Oil on board, 72.4 x 47 cm (28 ½ x 18 ½ in.)

Inscribed lower right: during one hour + ¾ / my Xmas present / de László / 1934. XII.

Laib L19473 (606) / C14 (27A): Mr. Paul Laib

NPG Album 1934, f. 38

Courtauld Institute of Art, London

Paul Laib worked as de László’s photographer from about 1911 until the artist’s death in 1937. Many of his photographs of the artist’s work were compiled by de László into a series of albums, which are now in the collection of the National Portrait Gallery. The artist’s sitters were also able to order multiple copies of the photographs to give to family members, and de László often inscribed these with a personal message.    
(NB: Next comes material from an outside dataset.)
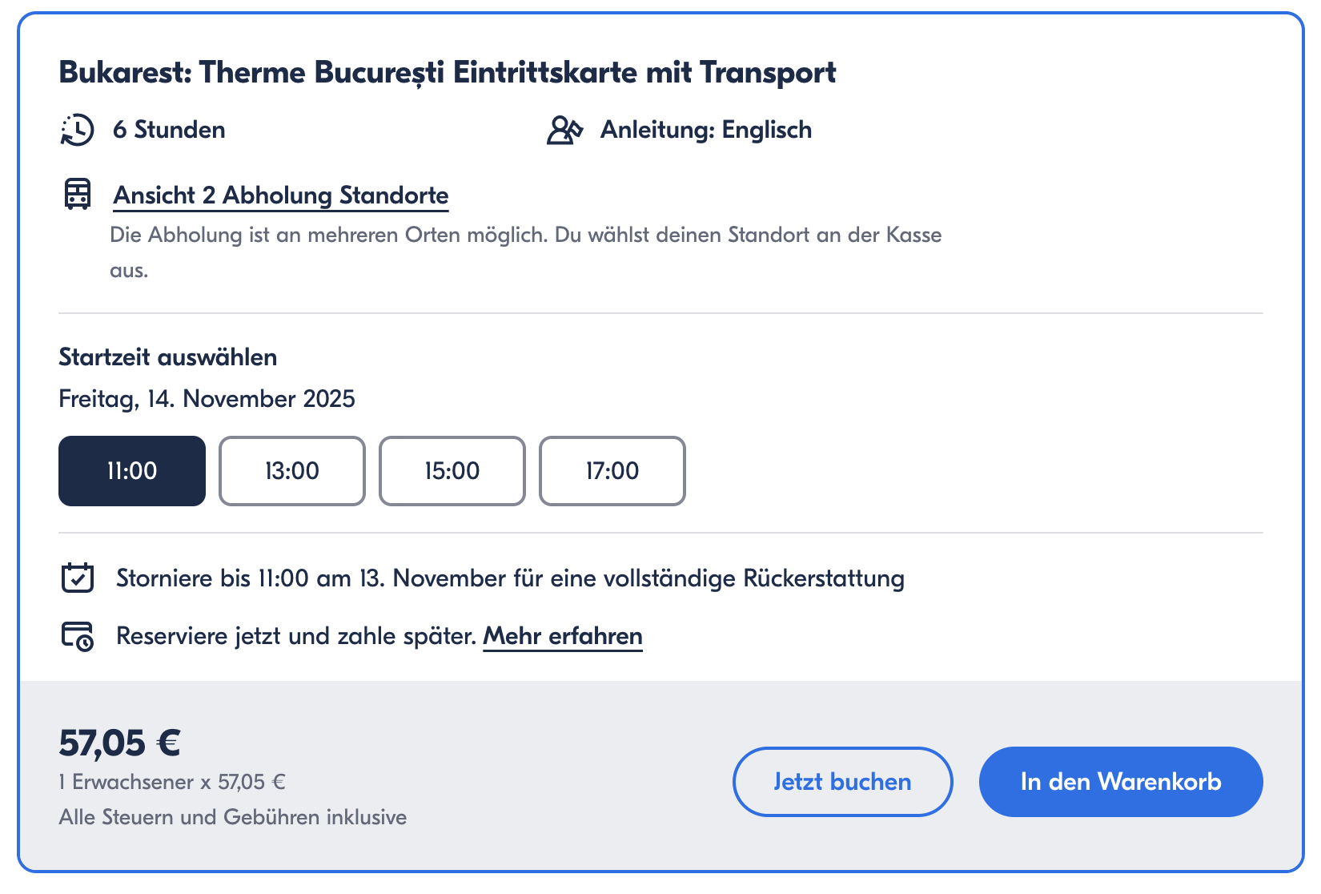
Task: Choose the 15:00 time slot
Action: coord(452,471)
Paul Ferdinand Anton Laib was born in Hamburg, Germany in 1869. It is unclear when he emigrated to England but the first published record of his working as a fine art photographer in London is found in Michael Pritchard’s, A Directory of London Photographers, 1841-1908, giving his address in 1898 as 8 Haverstock Hill. He was working as a photographer as early as 1892, living for short periods in Brixton, Waltham Green, Regents Park and Euston. Early in 1898 he moved to 50, Clareville Grove, Kensington and practiced as ‘The Art Reproduction Company’ aided by the son of a close family friend, Seymour Edgar Hubbard. He was living at Clareville Grove at the time of his marriage to Harriott Kettle, musician, in November 1898. A few days before his marriage, Laib applied for a Certificate of Naturalisation which was successful, and he received his documentation in March 1899. His new status as a naturalised British subject is recorded in the census of 1901, and a new address, 3 Thistle Grove, Chelsea, is where Laib continued to live and work for the rest of his life.
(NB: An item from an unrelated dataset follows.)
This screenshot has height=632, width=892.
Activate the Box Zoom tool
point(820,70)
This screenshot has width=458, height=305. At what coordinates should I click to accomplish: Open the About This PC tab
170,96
Business flourished and it is apparent, from his inscriptions on the glass negatives and from his ledger books that he worked well into the 1950s when he was over eighty years old. He died in 1958 leaving the fine art photography business to continue as ‘Paul Laib Limited’ under his son Eric Paul Laib and Horace Fergus Gilchrist, who had been made a director during Paul Laib’s lifetime. The company continued until 1972, when Eric Laib retired shortly before his seventieth birthday.
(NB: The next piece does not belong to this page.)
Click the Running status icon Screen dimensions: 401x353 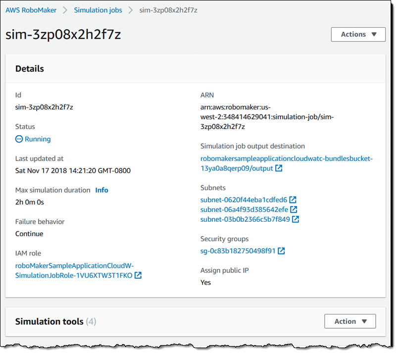[19, 140]
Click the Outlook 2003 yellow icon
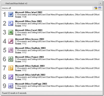Viewport: 104px width, 96px height. click(x=11, y=68)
At the closure of business the entire collection of negatives, amassed throughout the company’s lifetime, would have been destroyed but for the intervention of Patrick and Damon de Laszlo, son and grandson of the artist, and the collection was gifted to the Courtauld Institute in 1974.

Laib’s clients included many other major artists of the day and the glass plate negatives provide a  fascinating survey of the period as well as a vivid portrait of the artists themselves, their studios and exhibition installations. These include: John Singer Sargent, William Orpen, Alfred Munnings and Henry Moore. Many of Laib’s earlier plates are portraits of young men commissioned by their families before their departure to fight in World War I. Works from the 1920s and 1930s reflect both the more traditional academic and figurative trends in British art of the period as well as the radical movements towards abstraction and surrealism. The collection also includes work executed during World War II by official war artists. Laib photographed all types of painting and drawing – compositions and still life, portraits, landscapes and cityscapes – as well as a range of sculpture from small statuettes to monumental carvings. One interesting aspect that has come to light is the number of female artists working at the time, many of whom are now almost unknown but who exhibited regularly and had professional careers.

PROVENANCE:

Sold at Phillips, London, Modern British Paintings, Sculpture and Drawings, 26 January 1988, lot 108;

Gifted to the Courtauld Institute of Art, 1989

LITERATURE:

Field, Katherine, with essays by Sandra de Laszlo and Richard Ormond, Philip de László: Master of Elegance,

Blackmore, 2024, p. 28, ill.

László, Lucy de, 1934 diary, private collection, 20 December entry, p. 354

We are grateful to the Courtauld Institute of Art for their assistance in compiling this entry.